Yash Gupta resigned last week as dean of Johns Hopkins Carey Business School

In the fall of 2008 when Lehman Brothers went kaput and the economy plunged into a deep recession, Yash Gupta was scampering around the country trying to drum up support for a new business school at Johns Hopkins University. It could not have been the best time to enlist believers in yet another school that would pump out even more MBAs. After all, some critics already were pointing fingers for the collapse of the financial markets at the business schools and their graduates.

But Gupta, a life-long business educator who took the job to become dean of the B-school start-up, says the crisis gave him unusual license to rethink MBA education from scratch. “The meltdown helped us immensely because people were ready to question the orthodoxy,” says Dean Gupta. “We decided early on that we could not be a prominent business school by doing what every other school does. I don’t think I could have done that in 2006.”

The result: The Johns Hopkins Carey Business School, which entered its charter class of 88 students in September, may well be the first business school for anti-MBAs. The school’s tagline, “Where business is taught with humanity in mind,” isn’t merely an advertising slogan. It’s central to Gupta’s belief that MBA education had gone off the rails and needed to get back in touch with humanity.

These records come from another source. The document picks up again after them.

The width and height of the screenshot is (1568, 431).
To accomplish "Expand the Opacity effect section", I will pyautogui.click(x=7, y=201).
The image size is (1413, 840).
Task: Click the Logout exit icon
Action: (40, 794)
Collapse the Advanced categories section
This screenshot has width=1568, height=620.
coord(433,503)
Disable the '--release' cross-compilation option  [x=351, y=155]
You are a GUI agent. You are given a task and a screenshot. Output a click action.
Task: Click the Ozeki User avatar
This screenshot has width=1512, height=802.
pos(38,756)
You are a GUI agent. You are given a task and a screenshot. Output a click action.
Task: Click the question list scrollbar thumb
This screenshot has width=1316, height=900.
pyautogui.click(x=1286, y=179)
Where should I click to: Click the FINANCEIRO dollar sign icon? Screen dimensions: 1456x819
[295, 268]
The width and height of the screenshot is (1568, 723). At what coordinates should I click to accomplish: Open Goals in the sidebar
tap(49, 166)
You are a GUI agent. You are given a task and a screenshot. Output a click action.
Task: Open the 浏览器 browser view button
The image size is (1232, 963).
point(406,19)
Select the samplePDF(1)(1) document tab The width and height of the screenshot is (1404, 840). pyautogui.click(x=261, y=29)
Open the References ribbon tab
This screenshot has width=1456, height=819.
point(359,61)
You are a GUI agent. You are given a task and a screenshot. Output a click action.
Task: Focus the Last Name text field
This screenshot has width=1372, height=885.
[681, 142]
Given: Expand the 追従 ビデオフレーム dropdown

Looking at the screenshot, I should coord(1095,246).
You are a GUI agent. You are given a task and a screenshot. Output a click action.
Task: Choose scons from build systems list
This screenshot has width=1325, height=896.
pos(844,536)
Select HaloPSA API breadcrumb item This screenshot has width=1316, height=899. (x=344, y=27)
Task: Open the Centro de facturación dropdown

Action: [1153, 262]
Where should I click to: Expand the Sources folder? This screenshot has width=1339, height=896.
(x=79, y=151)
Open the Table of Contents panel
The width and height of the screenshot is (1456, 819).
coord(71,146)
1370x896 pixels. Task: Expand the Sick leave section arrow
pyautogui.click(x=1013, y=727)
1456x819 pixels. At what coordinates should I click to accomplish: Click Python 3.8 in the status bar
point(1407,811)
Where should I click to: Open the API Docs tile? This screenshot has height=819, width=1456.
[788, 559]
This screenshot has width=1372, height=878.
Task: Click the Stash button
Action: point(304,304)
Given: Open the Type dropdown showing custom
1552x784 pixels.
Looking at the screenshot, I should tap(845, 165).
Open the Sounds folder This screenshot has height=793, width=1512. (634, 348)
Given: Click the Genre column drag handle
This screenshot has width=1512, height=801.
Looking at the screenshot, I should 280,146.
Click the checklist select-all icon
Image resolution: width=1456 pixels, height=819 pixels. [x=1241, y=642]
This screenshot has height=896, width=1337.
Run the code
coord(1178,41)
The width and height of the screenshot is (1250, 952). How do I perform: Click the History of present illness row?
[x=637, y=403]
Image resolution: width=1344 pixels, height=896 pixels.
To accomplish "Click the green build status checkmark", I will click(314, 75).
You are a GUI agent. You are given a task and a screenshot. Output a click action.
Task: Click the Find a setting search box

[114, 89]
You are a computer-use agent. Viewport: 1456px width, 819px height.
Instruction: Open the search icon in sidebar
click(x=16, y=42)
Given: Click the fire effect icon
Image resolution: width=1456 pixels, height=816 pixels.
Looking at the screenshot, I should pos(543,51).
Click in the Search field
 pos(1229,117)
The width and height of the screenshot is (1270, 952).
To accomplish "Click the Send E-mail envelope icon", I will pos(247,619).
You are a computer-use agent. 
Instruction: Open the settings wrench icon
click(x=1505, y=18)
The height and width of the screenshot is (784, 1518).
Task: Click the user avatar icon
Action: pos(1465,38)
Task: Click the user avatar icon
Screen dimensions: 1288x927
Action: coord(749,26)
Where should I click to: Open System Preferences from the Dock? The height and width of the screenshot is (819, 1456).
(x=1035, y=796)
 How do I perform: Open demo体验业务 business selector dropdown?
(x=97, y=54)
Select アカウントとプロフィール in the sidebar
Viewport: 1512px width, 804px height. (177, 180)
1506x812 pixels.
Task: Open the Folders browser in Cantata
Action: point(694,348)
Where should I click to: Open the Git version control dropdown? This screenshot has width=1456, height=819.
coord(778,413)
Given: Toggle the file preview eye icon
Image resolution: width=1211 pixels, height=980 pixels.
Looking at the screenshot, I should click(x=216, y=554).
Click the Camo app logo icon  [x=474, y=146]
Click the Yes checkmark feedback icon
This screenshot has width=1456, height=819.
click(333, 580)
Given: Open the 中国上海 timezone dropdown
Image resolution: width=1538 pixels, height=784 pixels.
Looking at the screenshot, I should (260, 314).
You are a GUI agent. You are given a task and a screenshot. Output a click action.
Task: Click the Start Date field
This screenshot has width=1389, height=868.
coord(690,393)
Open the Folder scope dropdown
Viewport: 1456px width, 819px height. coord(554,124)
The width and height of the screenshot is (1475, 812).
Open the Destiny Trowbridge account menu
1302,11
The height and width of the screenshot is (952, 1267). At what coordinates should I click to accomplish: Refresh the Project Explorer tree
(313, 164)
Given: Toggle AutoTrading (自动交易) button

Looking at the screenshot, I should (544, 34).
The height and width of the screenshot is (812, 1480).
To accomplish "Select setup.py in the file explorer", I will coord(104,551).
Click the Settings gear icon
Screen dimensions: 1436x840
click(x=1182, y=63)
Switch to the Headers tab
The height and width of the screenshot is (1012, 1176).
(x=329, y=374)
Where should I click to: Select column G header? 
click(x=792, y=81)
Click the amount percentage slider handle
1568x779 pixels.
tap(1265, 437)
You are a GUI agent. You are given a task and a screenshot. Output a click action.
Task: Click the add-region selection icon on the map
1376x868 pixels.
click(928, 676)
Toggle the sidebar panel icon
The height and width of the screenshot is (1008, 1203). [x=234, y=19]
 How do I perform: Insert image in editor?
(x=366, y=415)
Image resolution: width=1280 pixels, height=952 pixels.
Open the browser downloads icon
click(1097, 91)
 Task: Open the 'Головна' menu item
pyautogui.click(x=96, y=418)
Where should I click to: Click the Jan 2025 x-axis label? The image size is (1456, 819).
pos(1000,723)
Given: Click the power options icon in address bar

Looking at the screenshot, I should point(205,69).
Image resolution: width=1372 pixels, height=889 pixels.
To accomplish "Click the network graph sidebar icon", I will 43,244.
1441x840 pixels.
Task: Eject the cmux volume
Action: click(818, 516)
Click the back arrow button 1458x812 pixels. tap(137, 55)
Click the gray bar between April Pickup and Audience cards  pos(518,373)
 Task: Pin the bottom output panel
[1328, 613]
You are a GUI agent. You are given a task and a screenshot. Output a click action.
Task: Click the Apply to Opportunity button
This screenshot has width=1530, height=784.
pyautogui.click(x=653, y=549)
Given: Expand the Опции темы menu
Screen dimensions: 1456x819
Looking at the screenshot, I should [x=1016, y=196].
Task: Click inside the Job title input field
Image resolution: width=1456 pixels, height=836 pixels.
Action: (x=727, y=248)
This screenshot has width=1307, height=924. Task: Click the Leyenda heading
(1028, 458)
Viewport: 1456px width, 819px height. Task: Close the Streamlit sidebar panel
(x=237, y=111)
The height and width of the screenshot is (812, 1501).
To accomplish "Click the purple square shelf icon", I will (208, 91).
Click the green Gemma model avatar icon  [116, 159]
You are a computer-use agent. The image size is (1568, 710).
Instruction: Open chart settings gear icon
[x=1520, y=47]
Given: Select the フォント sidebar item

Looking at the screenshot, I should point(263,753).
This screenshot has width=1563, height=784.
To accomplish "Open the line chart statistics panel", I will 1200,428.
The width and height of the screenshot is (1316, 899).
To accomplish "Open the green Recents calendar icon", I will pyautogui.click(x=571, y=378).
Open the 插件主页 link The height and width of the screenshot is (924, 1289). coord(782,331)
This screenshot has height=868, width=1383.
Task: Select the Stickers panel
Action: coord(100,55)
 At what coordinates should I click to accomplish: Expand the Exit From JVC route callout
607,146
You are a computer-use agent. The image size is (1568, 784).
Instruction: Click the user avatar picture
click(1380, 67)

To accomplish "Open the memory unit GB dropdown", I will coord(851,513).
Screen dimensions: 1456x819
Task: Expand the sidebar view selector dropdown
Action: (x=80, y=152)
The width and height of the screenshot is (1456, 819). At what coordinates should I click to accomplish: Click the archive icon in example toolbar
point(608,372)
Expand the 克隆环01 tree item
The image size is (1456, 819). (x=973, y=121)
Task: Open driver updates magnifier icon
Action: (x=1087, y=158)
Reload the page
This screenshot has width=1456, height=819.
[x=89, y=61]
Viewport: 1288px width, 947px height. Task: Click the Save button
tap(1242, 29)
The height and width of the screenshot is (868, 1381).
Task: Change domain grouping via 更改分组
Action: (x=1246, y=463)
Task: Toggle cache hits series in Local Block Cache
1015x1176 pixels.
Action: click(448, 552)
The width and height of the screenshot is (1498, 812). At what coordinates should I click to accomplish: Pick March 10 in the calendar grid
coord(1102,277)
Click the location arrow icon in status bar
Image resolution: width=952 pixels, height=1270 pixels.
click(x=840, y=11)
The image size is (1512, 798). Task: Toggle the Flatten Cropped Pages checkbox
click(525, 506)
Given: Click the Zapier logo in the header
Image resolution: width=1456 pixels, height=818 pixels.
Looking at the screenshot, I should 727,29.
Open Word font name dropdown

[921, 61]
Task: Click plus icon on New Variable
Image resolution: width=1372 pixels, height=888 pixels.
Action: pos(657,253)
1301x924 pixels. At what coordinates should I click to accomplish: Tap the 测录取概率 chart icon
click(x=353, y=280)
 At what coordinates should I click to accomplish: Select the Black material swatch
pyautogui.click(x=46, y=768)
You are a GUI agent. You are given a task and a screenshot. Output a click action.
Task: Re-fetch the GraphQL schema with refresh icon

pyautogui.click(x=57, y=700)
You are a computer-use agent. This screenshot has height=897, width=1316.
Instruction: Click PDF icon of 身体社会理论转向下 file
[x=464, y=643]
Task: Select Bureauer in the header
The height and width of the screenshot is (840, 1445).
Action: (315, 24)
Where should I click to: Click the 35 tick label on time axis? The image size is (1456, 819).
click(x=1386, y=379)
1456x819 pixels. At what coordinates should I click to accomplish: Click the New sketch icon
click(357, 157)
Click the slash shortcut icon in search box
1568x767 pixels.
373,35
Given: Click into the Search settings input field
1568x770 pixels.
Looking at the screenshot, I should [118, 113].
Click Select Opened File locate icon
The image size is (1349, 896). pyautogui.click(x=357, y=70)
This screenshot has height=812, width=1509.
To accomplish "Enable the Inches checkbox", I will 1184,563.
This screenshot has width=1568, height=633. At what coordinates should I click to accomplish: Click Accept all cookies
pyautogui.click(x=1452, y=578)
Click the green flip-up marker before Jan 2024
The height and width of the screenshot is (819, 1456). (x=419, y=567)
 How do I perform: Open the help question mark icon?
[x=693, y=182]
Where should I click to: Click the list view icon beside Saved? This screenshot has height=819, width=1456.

“WE PRODUCED MASTERS OF FINANCIAL ENGINEERING, PEOPLE WHO DIDN’T HAVE HEART AND SOUL.”

“Over the years,” he says, “I came to the conclusion that we leaned too hard on the science of business. The MBA became a degree in methodology. We produced masters of financial engineering, people who didn’t have heart and soul. I’ve been thinking for years that we were headed in the wrong direction.”

Gupta should know. When he took the job as Carey’s first permanent dean in January of 2008, he had already led three other business schools for the past 14 years. While dean at the University of Southern California’s Marshall School of Business from 2004 to 2006, he developed an innovation-focused MBA curriculum. But running a school with entrenched faculty and a host of traditions and rituals didn’t allow him the chance to pull out a clean sheet of paper and rethink business education.

He had the benefit of doing a start-up at Johns Hopkins, world renown for its schools of medicine and international affairs. It was one of only four elite universities—Princeton, Brown and CalTech–left without a business school and a full-time MBA program. The last major university to launch a business school in the U.S. was Yale in 1976.